==== Dataset entries ====

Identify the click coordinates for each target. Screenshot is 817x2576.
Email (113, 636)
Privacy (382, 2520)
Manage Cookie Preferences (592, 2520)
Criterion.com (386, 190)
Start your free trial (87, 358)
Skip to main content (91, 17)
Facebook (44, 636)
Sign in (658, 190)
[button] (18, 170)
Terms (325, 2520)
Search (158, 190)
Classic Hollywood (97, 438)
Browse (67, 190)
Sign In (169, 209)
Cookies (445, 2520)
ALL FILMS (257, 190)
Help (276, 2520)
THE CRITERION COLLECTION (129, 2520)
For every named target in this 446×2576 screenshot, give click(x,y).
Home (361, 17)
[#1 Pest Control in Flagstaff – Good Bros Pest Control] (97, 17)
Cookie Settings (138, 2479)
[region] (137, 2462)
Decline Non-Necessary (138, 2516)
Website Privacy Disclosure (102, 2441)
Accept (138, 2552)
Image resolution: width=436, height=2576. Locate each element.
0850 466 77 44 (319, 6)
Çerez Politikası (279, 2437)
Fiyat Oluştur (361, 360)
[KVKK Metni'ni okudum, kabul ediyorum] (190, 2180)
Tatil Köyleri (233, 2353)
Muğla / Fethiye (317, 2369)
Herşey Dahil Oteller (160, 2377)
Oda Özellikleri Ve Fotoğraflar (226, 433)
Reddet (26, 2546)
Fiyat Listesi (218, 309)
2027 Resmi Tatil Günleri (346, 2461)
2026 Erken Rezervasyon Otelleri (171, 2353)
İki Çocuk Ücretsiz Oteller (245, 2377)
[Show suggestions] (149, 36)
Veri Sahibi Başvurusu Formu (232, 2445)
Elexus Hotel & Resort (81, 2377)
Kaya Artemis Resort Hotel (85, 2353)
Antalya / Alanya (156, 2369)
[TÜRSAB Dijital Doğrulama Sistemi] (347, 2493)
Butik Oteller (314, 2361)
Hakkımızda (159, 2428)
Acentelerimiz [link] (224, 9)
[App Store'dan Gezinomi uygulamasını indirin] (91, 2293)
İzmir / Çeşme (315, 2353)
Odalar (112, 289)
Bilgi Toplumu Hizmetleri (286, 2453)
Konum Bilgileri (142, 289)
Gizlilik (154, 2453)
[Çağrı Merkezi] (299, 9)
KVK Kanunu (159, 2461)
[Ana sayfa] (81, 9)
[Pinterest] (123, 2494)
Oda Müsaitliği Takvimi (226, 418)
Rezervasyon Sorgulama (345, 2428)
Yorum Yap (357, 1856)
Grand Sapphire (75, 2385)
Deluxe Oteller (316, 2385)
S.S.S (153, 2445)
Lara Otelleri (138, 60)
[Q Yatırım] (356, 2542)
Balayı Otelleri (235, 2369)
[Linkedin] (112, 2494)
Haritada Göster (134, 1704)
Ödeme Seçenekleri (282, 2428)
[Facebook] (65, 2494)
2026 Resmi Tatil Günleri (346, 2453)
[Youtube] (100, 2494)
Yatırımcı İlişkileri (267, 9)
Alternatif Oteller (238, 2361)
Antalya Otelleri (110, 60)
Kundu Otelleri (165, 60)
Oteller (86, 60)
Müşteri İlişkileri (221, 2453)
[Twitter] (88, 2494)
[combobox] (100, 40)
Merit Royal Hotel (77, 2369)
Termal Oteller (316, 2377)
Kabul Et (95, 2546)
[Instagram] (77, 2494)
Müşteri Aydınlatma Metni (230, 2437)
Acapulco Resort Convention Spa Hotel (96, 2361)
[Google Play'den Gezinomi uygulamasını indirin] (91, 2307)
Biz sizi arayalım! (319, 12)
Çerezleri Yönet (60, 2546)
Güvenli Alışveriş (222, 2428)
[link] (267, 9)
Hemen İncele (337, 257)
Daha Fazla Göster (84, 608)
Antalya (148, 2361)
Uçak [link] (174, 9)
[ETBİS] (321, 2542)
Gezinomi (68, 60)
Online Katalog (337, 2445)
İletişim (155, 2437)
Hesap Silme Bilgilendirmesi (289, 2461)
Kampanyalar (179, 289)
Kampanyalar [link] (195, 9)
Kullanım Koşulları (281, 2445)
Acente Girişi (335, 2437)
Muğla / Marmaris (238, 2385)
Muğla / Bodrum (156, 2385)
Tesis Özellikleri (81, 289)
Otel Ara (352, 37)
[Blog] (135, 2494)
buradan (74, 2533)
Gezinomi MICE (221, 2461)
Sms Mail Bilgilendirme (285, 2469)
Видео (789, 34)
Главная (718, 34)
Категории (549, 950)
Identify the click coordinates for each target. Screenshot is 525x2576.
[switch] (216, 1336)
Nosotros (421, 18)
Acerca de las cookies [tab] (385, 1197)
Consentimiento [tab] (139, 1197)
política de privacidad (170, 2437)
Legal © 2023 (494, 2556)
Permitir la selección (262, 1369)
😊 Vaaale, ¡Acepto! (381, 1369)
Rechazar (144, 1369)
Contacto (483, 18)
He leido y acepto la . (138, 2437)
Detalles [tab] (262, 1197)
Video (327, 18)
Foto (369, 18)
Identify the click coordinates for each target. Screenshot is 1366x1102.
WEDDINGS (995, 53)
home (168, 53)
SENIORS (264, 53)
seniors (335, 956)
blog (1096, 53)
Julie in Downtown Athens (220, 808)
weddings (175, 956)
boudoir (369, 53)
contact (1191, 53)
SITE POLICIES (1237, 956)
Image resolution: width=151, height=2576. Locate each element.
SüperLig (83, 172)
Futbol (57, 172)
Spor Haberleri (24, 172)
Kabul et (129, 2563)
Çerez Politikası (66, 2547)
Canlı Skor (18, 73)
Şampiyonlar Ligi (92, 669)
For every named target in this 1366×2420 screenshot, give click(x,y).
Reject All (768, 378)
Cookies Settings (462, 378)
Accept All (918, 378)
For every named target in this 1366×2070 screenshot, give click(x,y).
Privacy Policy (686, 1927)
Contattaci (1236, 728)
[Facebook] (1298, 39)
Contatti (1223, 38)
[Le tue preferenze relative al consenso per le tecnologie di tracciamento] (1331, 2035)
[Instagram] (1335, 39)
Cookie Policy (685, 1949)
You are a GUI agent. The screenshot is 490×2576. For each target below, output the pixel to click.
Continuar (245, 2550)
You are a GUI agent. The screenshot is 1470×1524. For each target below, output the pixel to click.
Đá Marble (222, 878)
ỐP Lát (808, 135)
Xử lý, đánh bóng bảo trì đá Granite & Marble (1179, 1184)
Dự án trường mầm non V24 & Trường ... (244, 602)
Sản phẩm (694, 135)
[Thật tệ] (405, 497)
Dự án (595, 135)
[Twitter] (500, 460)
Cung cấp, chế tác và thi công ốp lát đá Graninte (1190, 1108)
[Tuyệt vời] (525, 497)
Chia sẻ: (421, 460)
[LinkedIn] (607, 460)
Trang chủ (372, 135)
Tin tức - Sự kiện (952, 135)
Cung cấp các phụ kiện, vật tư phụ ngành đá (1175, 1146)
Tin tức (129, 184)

====

> **Exercise instructions**
Go through the material above, and wherever a line holds the word "width", copy it.

> **Response to the exercise**
Image resolution: width=436, height=2576. Locate each element.
Image resolution: width=151, height=2576. Locate each element.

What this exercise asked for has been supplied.